La ministra principal de Escocia, Nicola Sturgeon (d), firma unos panfletos durante un acto de campaña del Partido Nacional Escocés el 4 de mayo de 2016 en Glasgow

(afp_tickers)

Impulsados por unas encuestas muy favorables, los nacionalistas escoceses del SNP tienen dos objetivos en las elecciones regionales de este jueves: fortalecer su hegemonía local y lograr un mandato para reclamar un nuevo referéndum de independencia.

Una nueva victoria del Partido Nacional Escocés en los comicios regionales sería una reválida de su histórico triunfo en las elecciones legislativas nacionales de mayo de 2015, en las que ganó 56 de los 59 escaños asignados a Escocia en el Parlamento británico en Londres.

De hecho, aparte de su fracaso en el referéndum de independencia en Escocia en septiembre de 2014, ganado por el No (55%), el partido creado en 1934 se ha convertido en los últimos años en una verdadera máquina de ganar, defendiendo una mayor autonomía para la región combinada con política social de izquierdas.

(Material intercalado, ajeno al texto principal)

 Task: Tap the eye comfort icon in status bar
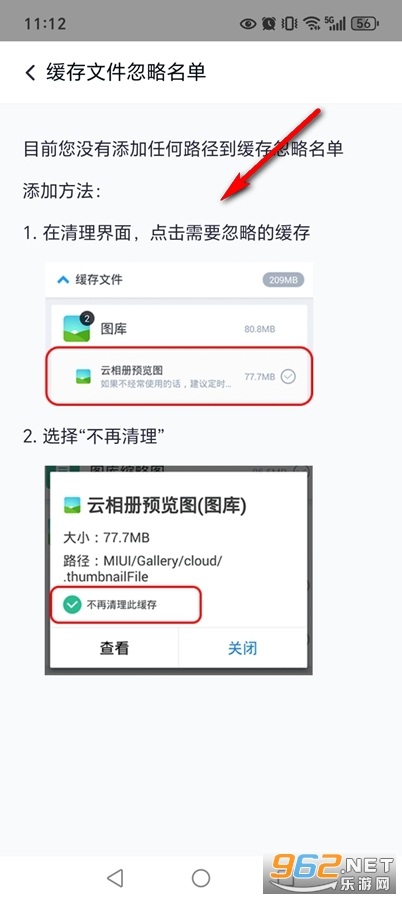point(248,24)
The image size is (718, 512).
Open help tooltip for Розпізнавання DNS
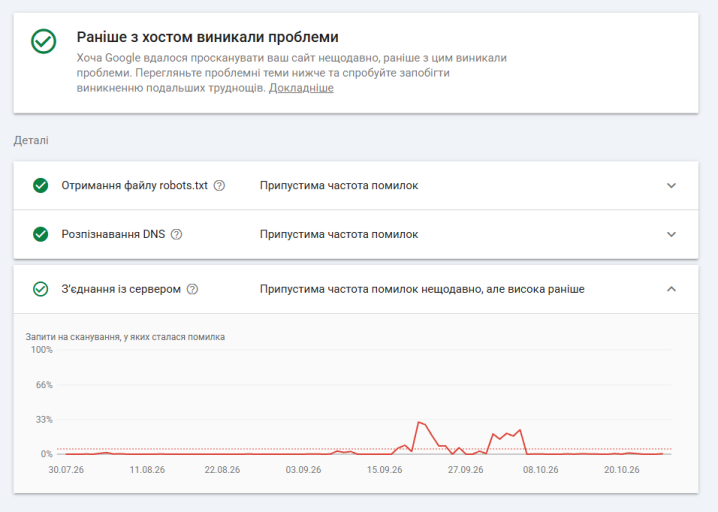coord(176,234)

En 2011, en las anteriores elecciones regionales, el SNP obtuvo 69 de los 129 escaños del Parlamento en Edimburgo. Este jueves, el partido de la jefa de Gobierno regional, Nicola Sturgeon, podría ganar dos más, 71 en total, según una media entre los últimos sondeos elaborada por la organización Scotland Vote.

El único suspense de los comicios en Escocia -este jueves hay también elecciones en Gales e Irlanda del Norte y a la alcaldía de Londres- es saber si los laboristas perderán, a favor de los conservadores, su segundo puesto en esta región del norte de mayoría obrera que fue su feudo.

- Si sacan a Escocia de la UE, habrá nuevo referéndum -

El alcance de las elecciones de este año supera el ambito local: renovando el mandato del SNP, los votantes reforzarían sus ambiciones secesionistas, especialmente si los británicos optan por abandonar la Unión Europea en un referéndum sobre el tema previsto para el 23 de junio.

Los líderes pro-UE del SNP han dicho en repetidas ocasiones que el 'Brexit' podría ser el detonante de un nuevo referéndum de independencia y lo han inscrito en su programa electoral. "Creemos que el Parlamento de Escocia debe tener el derecho de organizar otro referéndum (...) si hay un cambio significativo respecto al contexto que prevalecía en 2014, como que Escocia sea retirada de la la UE en contra de su voluntad", afirma el programa.

"Si Escocia vota a favor de permanecer (en la UE), mientras que Reino Unido decide salir, el nuevo referéndum sobre la independencia parece probable", dijo Andrew Blick, profesor del Kings College de Londres. "Sus recientes éxitos políticos les han conducido a una posición donde no tienen más remedio que ir aún más lejos hacia la independencia", añadió el experto.

La líder del SNP, Nicola Sturgeon, no esconde su deseo de celebrar otra consulta, prometiendo que lo intentará si las condiciones son adecuadas, es decir, si ve que puede ganarlo. Así, pronto pondrá en marcha una campaña para convencer a los escoceses de que reconsideren su decisión de 2014. "Si resulta claro que la independencia se convierte en la opción preferida de la mayoría de los escoceses, ningún político tendrá derecho a interponerse", advirtió en abril. Un mensaje que suena como un desafío al primer ministro británico, David Cameron, que descartó una nueva votación.